START The data

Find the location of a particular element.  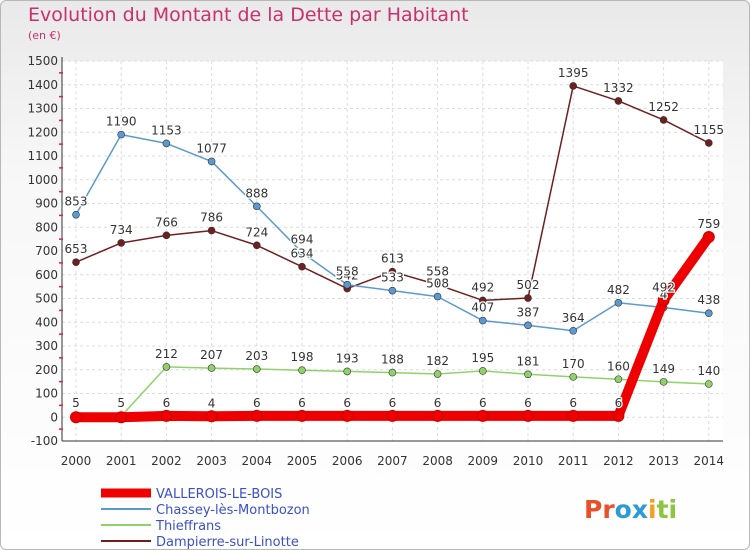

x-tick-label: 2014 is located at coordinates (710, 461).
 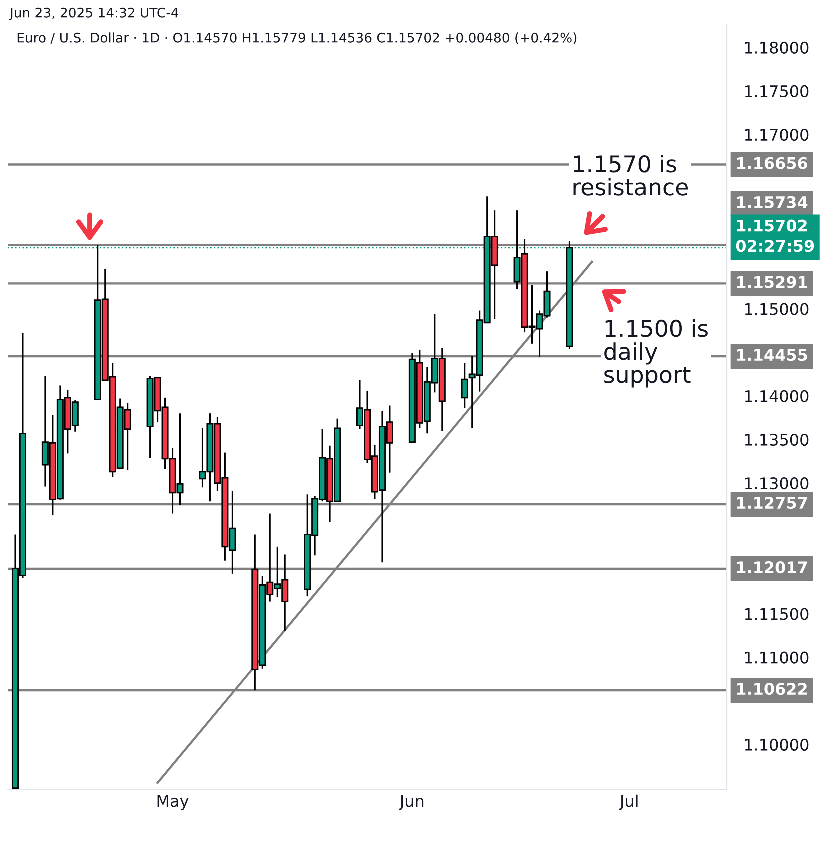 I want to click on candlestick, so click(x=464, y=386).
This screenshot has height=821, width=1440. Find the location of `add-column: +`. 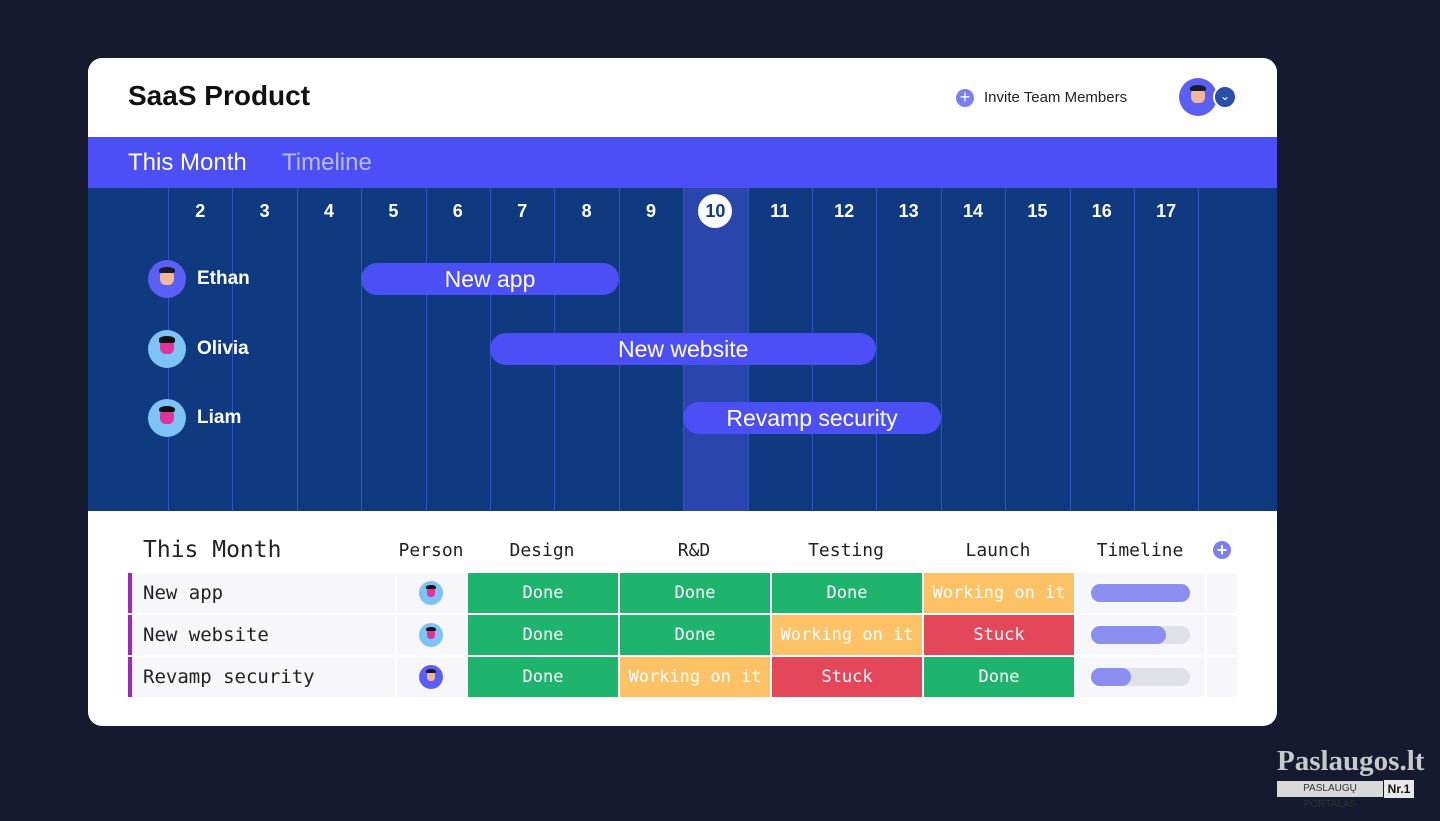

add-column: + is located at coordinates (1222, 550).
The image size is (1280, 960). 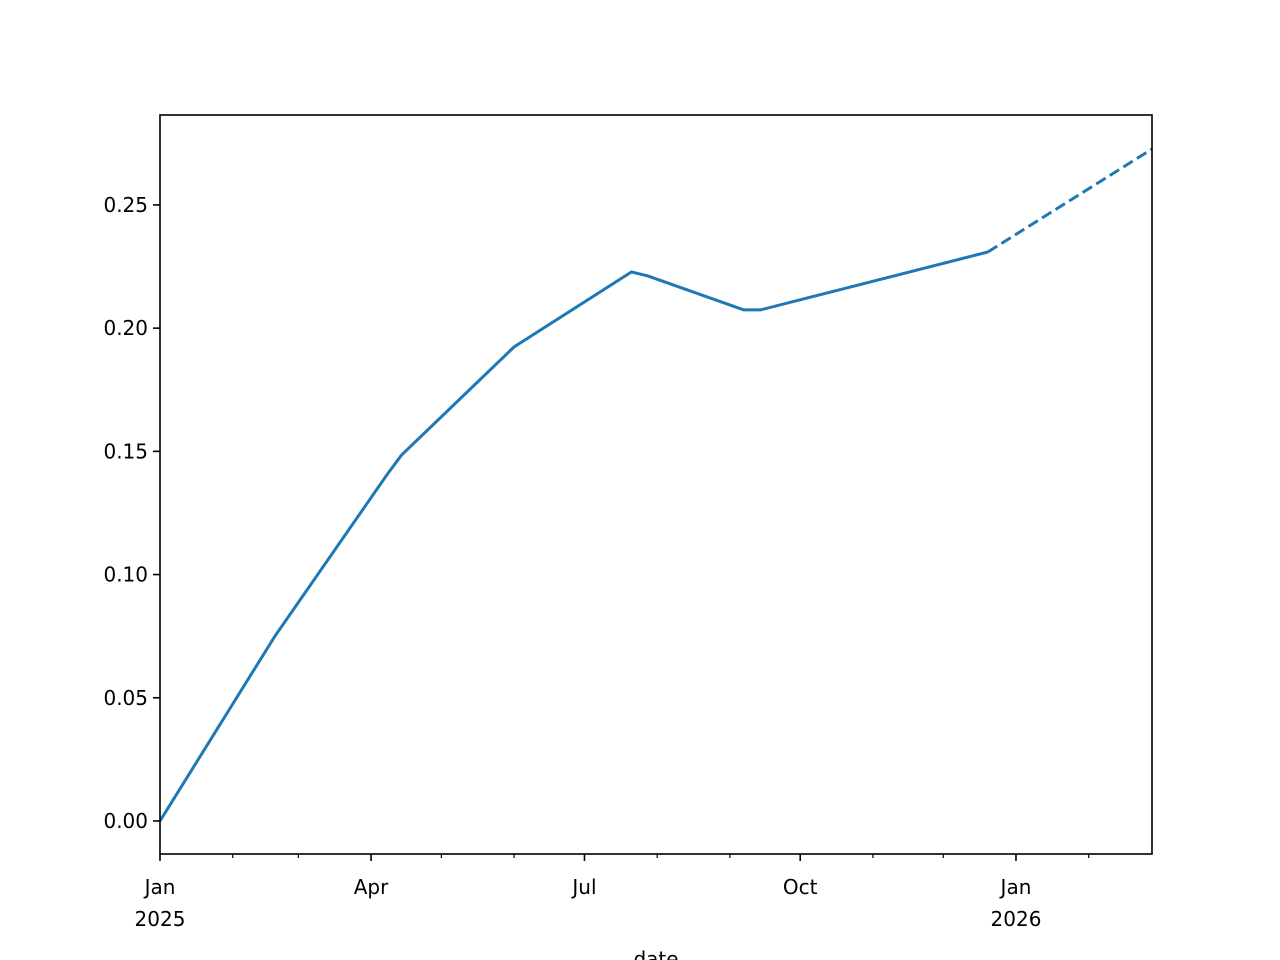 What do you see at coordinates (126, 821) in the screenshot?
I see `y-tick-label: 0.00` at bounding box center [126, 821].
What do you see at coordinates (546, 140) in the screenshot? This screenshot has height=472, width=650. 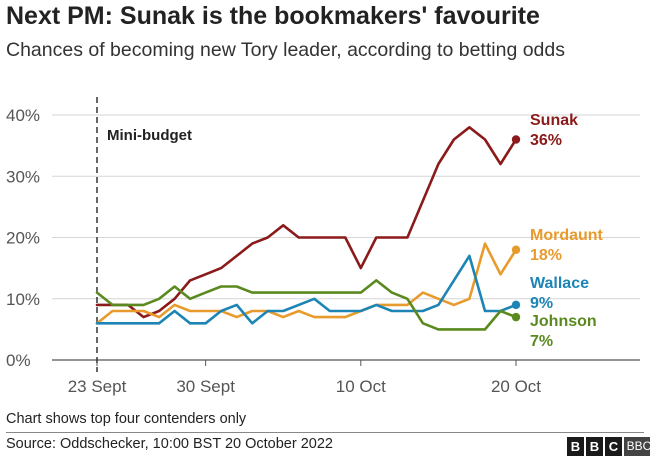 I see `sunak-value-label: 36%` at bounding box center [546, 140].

END The data
START The data

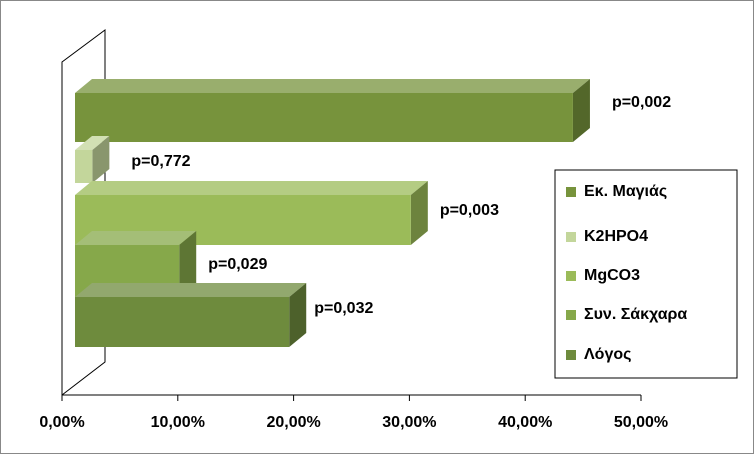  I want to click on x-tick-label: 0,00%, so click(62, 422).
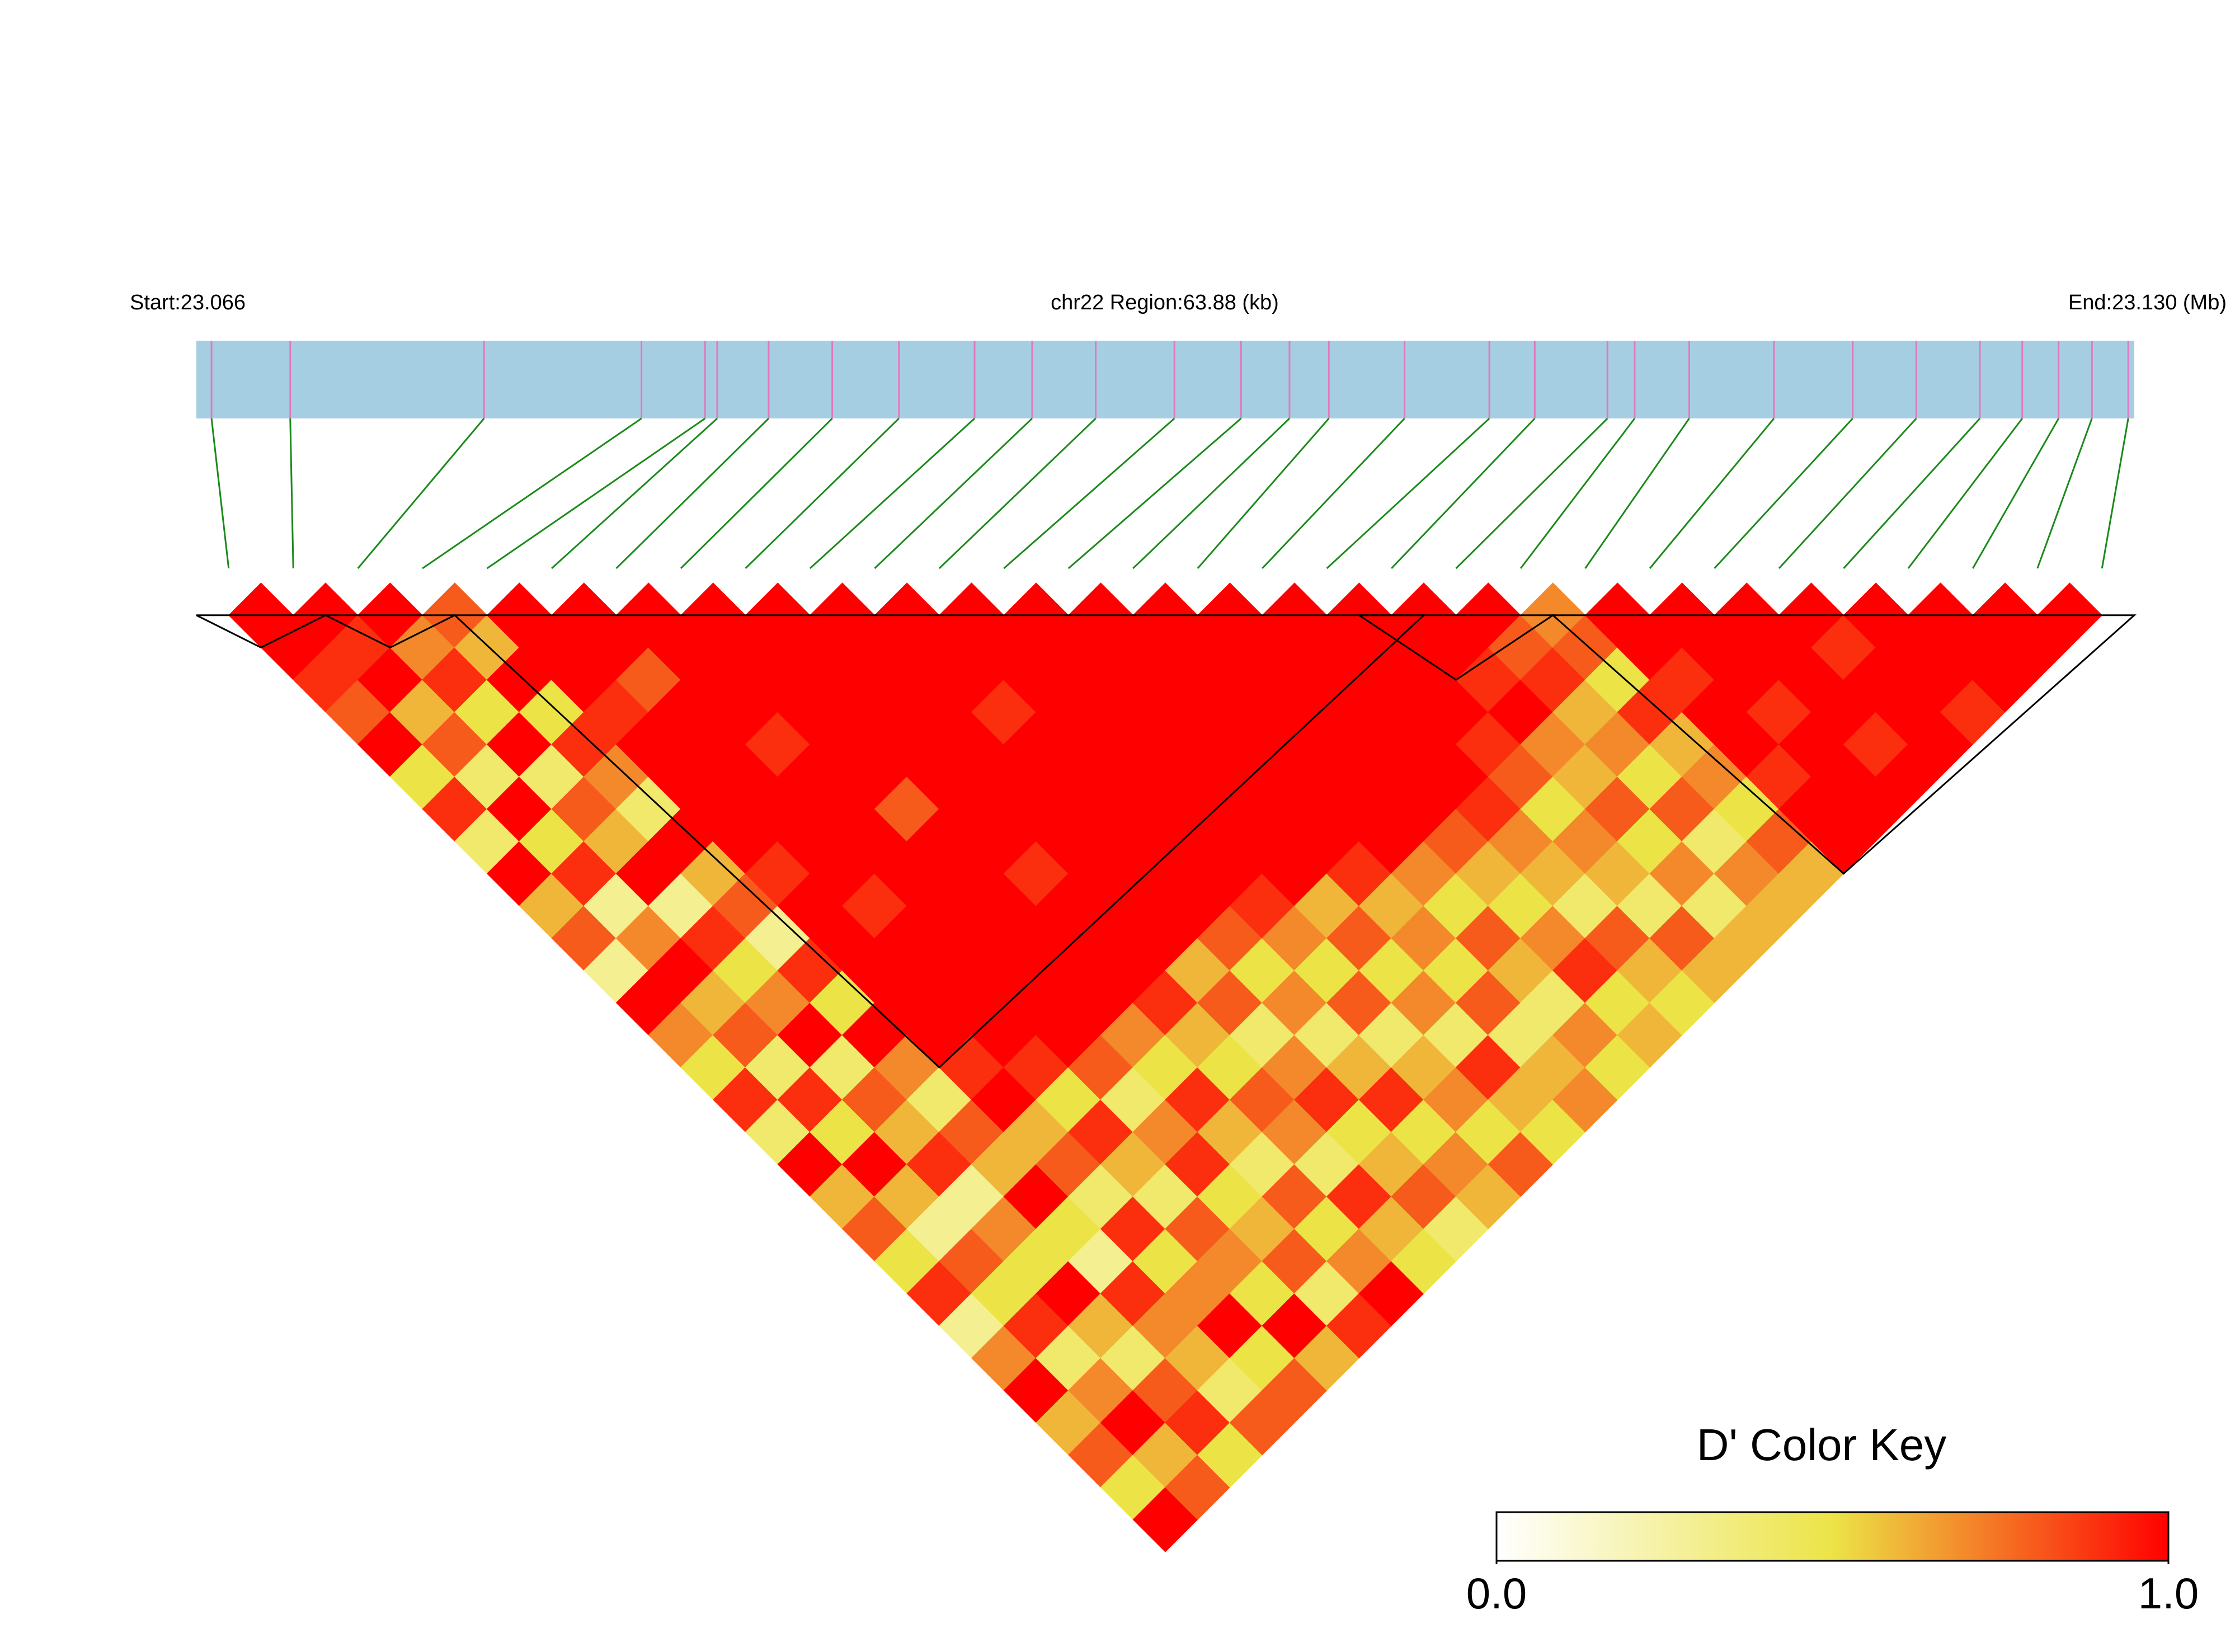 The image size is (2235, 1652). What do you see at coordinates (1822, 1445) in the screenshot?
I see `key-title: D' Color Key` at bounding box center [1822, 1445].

END The data

Directions |
Render as a numbered list the lines from the one containing "I want to click on x-tick-label: 0,00%, so" up to and including the one containing "center [1822, 1445].", omitting blank lines and leaving out the pictures.

Exercise solution |
1.   I want to click on x-tick-label: 0,00%, so click(62, 422).
2.  The image size is (2235, 1652). What do you see at coordinates (1822, 1445) in the screenshot?
3. I see `key-title: D' Color Key` at bounding box center [1822, 1445].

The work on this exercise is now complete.